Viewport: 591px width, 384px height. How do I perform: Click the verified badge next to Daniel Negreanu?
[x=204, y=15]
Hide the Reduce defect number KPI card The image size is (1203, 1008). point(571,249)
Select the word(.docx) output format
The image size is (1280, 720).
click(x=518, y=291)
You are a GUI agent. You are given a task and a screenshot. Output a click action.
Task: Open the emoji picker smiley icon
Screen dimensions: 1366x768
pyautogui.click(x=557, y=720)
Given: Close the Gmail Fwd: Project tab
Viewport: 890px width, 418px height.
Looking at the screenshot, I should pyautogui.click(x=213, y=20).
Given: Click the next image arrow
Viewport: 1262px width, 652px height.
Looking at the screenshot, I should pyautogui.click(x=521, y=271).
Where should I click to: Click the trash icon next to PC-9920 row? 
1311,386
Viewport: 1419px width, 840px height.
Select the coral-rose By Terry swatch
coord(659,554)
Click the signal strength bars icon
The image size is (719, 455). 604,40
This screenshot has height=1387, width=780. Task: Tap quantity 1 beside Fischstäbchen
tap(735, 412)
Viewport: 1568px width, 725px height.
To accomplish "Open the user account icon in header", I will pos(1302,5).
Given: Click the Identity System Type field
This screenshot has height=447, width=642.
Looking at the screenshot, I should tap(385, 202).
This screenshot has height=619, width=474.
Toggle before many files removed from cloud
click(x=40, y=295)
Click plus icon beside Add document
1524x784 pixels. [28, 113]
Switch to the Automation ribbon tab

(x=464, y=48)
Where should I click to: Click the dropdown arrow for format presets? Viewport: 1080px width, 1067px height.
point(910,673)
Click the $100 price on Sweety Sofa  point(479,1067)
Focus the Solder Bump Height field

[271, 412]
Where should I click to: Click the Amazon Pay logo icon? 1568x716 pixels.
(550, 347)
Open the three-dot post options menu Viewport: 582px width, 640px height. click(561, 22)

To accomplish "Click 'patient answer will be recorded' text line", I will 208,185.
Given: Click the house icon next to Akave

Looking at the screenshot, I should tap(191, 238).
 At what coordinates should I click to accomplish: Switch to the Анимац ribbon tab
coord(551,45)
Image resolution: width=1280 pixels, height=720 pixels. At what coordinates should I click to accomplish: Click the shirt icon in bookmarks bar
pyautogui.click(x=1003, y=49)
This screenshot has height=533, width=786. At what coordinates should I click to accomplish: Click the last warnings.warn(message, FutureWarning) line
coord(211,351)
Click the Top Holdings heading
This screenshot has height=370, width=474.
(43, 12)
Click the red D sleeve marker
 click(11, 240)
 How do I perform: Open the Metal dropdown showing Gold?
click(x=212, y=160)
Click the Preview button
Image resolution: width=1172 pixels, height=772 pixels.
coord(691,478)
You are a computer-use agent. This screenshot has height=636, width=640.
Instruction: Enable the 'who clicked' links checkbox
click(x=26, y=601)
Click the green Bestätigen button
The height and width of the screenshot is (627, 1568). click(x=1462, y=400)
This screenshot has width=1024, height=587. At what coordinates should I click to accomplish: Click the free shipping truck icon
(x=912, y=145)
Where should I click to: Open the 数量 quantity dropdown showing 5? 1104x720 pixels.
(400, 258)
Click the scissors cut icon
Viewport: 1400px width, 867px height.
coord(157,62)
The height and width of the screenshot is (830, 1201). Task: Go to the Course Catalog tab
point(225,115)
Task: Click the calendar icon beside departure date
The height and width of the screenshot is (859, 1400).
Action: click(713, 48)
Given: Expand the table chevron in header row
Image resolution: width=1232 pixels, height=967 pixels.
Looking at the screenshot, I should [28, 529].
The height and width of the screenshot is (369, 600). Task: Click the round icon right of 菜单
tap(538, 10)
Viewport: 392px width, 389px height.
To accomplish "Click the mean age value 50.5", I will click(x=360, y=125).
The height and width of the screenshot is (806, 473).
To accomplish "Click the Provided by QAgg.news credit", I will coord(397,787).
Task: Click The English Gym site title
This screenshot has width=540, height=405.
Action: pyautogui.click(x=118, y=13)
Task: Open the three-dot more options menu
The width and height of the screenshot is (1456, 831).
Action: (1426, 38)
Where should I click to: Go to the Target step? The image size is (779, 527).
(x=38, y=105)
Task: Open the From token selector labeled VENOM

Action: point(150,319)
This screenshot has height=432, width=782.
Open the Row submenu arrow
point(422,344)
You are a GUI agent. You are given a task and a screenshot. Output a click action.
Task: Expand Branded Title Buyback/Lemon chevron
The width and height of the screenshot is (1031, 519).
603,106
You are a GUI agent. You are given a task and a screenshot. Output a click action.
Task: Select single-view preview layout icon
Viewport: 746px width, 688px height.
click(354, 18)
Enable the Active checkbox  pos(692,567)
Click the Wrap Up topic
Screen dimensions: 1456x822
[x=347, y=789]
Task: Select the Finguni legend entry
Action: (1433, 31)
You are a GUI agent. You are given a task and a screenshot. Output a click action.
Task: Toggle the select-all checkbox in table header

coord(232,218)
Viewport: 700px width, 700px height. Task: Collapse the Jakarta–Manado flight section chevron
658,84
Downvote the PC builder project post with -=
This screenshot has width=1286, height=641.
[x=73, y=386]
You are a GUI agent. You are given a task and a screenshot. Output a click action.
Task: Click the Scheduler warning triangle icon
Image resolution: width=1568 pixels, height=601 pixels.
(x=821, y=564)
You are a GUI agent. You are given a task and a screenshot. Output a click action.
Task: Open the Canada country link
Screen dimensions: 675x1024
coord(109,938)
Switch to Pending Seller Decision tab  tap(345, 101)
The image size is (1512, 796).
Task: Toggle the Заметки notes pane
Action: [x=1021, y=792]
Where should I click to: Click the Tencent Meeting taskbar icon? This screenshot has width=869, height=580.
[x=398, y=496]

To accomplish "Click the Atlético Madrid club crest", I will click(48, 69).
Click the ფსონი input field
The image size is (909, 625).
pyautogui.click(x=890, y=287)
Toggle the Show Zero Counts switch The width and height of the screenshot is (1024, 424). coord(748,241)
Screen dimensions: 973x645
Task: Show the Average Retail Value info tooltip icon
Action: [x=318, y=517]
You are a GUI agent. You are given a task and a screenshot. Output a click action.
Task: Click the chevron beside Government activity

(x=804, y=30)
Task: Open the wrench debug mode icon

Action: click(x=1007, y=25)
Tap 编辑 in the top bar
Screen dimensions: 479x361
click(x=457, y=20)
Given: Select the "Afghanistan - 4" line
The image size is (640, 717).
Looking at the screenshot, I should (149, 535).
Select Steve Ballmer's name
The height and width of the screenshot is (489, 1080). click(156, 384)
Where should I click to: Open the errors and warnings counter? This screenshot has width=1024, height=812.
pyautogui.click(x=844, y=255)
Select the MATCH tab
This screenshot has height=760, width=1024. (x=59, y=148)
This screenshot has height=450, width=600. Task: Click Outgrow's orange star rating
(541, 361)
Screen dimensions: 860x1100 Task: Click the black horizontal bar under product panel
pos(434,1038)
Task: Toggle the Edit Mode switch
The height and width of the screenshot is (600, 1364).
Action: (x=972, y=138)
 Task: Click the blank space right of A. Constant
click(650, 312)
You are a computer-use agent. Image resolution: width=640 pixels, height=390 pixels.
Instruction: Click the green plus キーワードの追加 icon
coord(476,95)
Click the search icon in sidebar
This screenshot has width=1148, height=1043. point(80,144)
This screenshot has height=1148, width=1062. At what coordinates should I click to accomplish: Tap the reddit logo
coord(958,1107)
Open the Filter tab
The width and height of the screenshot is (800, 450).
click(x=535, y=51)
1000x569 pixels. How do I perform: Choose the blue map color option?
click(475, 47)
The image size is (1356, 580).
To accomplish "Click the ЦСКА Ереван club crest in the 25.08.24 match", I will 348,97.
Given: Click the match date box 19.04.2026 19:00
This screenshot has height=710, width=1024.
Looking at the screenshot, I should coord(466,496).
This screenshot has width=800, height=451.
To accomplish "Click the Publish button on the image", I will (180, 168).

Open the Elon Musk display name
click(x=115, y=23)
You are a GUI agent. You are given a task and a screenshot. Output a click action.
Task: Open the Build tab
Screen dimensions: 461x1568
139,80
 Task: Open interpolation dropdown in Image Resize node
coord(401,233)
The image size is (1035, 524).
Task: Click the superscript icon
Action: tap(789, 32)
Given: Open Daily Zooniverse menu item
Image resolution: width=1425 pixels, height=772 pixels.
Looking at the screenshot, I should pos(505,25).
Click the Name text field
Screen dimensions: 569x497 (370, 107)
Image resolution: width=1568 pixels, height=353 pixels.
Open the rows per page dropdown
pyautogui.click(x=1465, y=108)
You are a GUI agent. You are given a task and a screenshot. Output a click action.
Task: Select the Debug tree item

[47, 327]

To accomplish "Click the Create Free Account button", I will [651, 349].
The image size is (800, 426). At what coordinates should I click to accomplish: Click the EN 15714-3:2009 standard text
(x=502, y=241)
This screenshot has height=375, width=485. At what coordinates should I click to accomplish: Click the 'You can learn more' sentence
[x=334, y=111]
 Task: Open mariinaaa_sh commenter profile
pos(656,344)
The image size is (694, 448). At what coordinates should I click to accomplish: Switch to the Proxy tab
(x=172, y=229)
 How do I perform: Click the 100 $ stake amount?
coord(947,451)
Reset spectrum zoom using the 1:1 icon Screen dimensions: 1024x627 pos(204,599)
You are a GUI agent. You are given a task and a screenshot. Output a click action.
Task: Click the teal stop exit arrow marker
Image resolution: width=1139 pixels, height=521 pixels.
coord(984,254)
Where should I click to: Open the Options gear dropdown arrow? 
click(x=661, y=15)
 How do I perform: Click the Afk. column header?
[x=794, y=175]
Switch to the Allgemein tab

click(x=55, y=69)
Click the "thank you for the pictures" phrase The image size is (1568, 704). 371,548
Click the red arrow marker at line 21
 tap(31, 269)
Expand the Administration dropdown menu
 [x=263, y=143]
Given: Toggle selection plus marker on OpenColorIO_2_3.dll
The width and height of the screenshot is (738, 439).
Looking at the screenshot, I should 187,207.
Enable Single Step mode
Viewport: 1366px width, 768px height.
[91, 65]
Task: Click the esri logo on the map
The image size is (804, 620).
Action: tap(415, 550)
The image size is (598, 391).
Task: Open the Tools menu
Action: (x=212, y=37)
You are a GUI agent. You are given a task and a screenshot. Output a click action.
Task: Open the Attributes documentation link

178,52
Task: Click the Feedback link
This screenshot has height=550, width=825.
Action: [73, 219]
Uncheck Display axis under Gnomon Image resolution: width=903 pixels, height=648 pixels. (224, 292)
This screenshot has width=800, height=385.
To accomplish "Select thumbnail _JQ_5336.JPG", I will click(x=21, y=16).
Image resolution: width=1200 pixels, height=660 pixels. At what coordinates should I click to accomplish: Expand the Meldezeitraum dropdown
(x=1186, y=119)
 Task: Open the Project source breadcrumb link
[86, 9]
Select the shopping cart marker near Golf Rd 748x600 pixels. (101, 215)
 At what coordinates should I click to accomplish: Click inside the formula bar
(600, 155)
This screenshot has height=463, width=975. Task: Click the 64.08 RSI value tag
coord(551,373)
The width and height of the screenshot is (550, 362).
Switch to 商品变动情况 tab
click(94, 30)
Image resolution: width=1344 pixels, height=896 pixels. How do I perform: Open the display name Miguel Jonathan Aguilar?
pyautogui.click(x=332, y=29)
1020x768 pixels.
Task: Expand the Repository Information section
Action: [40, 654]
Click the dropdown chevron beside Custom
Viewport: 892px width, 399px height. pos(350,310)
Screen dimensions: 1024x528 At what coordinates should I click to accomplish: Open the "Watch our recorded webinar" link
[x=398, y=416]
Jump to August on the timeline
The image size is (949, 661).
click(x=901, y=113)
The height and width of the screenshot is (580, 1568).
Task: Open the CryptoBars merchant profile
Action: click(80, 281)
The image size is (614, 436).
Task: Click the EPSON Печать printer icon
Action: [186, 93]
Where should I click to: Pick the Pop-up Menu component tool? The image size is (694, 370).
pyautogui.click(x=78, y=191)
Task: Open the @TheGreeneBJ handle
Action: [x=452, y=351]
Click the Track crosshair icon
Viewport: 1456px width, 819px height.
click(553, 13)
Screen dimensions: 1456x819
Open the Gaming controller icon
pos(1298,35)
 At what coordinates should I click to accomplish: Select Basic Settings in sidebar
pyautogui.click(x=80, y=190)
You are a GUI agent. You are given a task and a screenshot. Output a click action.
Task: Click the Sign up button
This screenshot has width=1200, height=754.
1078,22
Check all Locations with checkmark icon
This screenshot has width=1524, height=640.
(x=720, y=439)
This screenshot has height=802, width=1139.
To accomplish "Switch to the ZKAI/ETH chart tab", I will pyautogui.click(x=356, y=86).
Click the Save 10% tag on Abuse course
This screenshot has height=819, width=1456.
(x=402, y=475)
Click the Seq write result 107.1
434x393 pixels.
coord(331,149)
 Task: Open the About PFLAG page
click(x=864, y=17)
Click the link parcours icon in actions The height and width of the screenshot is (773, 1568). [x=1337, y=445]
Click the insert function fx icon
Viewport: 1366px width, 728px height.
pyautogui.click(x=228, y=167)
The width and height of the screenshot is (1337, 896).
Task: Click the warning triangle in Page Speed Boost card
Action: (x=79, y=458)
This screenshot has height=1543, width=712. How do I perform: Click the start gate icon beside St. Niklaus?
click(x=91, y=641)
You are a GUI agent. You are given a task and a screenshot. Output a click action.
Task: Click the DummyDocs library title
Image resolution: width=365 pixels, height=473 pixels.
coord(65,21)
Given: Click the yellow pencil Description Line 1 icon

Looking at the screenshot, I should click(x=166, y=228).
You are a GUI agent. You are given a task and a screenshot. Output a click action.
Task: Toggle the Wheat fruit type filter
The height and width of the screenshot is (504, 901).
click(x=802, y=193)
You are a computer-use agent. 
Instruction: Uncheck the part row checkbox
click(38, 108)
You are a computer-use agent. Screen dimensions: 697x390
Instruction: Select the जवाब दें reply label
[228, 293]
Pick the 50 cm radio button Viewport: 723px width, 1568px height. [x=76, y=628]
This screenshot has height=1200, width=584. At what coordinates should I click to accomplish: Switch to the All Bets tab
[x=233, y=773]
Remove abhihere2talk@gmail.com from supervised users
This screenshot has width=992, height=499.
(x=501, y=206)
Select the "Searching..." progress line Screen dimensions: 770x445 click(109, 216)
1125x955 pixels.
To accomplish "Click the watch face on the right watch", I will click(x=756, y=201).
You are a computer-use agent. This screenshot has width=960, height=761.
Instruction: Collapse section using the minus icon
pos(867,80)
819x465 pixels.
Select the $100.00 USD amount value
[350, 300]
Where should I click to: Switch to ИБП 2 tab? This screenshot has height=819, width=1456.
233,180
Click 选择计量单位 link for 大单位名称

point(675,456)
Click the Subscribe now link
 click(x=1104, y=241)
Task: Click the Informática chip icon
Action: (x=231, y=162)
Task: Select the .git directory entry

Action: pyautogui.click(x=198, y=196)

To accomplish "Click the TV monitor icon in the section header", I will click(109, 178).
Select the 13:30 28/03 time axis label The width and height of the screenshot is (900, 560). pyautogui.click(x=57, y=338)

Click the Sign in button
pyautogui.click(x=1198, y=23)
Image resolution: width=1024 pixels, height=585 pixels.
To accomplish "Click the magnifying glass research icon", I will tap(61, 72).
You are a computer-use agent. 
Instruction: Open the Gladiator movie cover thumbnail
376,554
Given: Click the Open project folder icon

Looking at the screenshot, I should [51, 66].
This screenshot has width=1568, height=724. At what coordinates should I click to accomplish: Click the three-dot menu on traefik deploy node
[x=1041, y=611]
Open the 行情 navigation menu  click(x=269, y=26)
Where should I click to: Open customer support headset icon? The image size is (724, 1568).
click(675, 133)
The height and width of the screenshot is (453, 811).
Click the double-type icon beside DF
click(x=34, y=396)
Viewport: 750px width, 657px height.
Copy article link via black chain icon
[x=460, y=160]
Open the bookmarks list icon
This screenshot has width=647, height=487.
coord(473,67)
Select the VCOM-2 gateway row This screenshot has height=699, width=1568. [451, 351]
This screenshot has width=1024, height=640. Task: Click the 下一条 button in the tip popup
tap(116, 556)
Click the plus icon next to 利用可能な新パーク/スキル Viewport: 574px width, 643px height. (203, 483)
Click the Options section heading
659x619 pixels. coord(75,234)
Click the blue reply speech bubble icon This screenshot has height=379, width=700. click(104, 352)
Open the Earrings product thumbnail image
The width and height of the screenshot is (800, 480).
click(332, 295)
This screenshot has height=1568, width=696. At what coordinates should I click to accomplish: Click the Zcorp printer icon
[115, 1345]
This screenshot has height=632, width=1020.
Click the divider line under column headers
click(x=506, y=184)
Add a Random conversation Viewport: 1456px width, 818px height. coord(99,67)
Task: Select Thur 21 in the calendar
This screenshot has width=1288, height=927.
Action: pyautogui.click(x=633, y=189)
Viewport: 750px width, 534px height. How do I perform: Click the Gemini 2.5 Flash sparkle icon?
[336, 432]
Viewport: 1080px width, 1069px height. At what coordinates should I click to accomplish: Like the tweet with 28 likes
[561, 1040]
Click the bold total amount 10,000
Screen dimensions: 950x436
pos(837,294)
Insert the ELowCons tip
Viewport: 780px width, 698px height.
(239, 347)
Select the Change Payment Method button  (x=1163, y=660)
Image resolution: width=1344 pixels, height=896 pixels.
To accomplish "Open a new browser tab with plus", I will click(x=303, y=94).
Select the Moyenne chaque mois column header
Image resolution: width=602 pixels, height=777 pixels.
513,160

◇ ◇ ◇ ◇ ◇

The expected answer is an exact copy of the lines above, beginning at the line with "Task: Open the emoji picker smiley icon" and ending at the line with "Given: Click the next image arrow", with both ends in.

▸ **Finished task**:
Task: Open the emoji picker smiley icon
Screen dimensions: 1366x768
pyautogui.click(x=557, y=720)
Given: Close the Gmail Fwd: Project tab
Viewport: 890px width, 418px height.
Looking at the screenshot, I should pyautogui.click(x=213, y=20).
Given: Click the next image arrow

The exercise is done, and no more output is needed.